Matt Lyons is a leader in retail design, having worked for nearly twenty years in the business on senior positions. He is passionate about the wide benefits that design can bring to business and publishes about his views on design, innovation and creativity at www.definitely-design.com and on his LinkedIn page.
Over the years I have worked up hundreds of design briefs with all kinds of project teams. I’ve developed and refined the process I follow for developing design briefs, and I’ve learned a lot in the process. I don’t think I’ve got to perfection yet, but I do have three suggestions that I think will help you get closer to the ‘perfect’ design brief.

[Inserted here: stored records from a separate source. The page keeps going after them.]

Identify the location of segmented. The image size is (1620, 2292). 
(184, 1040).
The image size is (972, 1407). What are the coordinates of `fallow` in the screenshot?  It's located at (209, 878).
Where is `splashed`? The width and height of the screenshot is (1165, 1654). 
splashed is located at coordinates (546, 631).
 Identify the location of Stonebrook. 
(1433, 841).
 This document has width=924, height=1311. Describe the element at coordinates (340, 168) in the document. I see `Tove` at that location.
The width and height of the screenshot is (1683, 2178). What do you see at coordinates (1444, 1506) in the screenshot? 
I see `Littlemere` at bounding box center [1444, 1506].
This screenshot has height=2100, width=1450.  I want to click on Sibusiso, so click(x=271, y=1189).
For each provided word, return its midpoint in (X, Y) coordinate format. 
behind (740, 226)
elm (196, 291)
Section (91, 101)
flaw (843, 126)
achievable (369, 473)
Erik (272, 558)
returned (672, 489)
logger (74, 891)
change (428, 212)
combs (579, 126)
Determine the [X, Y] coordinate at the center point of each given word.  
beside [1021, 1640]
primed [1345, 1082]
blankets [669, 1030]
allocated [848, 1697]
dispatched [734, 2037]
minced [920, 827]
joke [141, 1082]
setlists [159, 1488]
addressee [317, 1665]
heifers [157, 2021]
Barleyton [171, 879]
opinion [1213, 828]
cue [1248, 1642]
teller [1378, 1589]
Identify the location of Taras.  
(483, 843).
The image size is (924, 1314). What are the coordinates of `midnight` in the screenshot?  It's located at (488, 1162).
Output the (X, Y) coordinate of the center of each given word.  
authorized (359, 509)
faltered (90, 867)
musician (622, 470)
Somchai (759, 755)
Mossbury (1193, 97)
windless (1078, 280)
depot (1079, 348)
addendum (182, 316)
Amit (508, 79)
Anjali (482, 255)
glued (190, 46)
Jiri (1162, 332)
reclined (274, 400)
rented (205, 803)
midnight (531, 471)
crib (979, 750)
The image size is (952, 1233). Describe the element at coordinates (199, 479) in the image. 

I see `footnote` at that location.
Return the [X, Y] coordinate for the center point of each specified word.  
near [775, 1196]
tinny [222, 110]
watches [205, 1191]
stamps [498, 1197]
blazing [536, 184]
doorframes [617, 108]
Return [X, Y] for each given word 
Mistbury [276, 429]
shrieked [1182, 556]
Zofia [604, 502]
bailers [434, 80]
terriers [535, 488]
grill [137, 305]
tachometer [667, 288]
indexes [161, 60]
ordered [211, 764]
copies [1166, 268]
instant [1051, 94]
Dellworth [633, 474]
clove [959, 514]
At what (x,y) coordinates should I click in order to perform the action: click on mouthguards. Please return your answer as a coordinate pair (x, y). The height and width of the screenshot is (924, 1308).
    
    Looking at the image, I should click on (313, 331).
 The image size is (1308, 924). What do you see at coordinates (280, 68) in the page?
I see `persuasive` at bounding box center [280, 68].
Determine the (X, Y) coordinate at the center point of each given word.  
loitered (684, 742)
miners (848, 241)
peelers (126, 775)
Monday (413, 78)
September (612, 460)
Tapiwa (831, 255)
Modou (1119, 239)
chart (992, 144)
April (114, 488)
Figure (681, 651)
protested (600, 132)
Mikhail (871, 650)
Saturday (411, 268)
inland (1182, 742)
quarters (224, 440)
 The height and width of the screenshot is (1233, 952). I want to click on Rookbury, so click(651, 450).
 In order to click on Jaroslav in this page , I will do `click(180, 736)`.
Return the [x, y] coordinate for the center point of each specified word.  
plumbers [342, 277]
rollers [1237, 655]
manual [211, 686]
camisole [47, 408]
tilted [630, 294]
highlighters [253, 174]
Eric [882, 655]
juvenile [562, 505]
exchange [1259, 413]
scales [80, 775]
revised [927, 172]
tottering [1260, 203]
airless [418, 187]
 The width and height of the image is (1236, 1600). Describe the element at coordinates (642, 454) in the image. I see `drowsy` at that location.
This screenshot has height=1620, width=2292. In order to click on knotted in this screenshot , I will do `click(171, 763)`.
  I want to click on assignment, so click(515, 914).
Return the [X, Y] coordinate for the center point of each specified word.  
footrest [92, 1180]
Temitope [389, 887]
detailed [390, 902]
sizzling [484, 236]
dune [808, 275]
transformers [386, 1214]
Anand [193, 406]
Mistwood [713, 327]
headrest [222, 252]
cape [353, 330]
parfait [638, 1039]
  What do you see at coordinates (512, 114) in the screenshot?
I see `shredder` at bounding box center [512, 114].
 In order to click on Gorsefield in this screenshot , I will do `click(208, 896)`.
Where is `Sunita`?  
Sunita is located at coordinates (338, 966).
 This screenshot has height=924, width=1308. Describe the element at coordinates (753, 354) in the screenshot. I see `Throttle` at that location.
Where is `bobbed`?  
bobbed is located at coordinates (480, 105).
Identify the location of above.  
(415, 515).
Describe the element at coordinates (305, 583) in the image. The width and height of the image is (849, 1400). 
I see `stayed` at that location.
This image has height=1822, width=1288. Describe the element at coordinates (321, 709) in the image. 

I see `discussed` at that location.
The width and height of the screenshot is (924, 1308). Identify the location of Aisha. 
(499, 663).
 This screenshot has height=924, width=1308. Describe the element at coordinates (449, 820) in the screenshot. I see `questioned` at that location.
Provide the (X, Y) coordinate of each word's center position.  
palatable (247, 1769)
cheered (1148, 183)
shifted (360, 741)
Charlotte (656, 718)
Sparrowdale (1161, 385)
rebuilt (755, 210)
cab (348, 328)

1. The ‘Anchor’ Definition
Project briefs can be long and complex and have too much information for most of us to keep in our heads at one time. A memorable, single statement which sums up the project can keep the project from drifting away from the brief. It’s the fundamental ‘what are we really doing here’ question and something to keep the project anchored. I worked once on a project for Boots Opticians where the anchor was ‘let’s make the opticians consultation as fun as a beauty consultation’. This drove a design solution which was much less clinical, improved customer interaction and generated a whole different take on the look and feel of the final design.
2. Let Me Tell You What I Want!
So often clients find it impossible to articulate what it is they want from a project; they’ll talk about the solution rather than the problem, and that can feel really frustrating. Getting to the ‘problem’ is actually quite difficult, and we should let clients describe the issue in any way they choose. Isn’t it part of our role, as designers, to interpret that for the client? It can mean we have to work hard iterating the brief, but ultimately it should be defined in the ‘Response to Brief’, produced by the designers. I find that allowing the client to express themselves in a variety of ways, such as by defining ‘what’s out there’ in the market and why they like it, or ‘what ideas they currently have’, is a great way of getting the ‘solution’ expressed. It then reveals lots of clues that lead to the real problem.
3. Don’t Forget the ‘Boring’ Stuff
Too often design briefs overlook some of the key information that any design project needs to be delivered successfully. Any brief should include details about costs and fees, a breakdown of expected deliverables and a time-plan for the project. Sometimes, with very complicated companies, information about the decision makers and approval rights of key stakeholders is also valuable information to be shared right at the start. Most of the ‘difficult’ projects that I have been involved with over the years, have all come down to a lack of clarity over the fees, what the expectations were for the project or late delivery; rather than anything to do with the creative output. These things might sometimes seem boring, but are essential for harmony in any design project!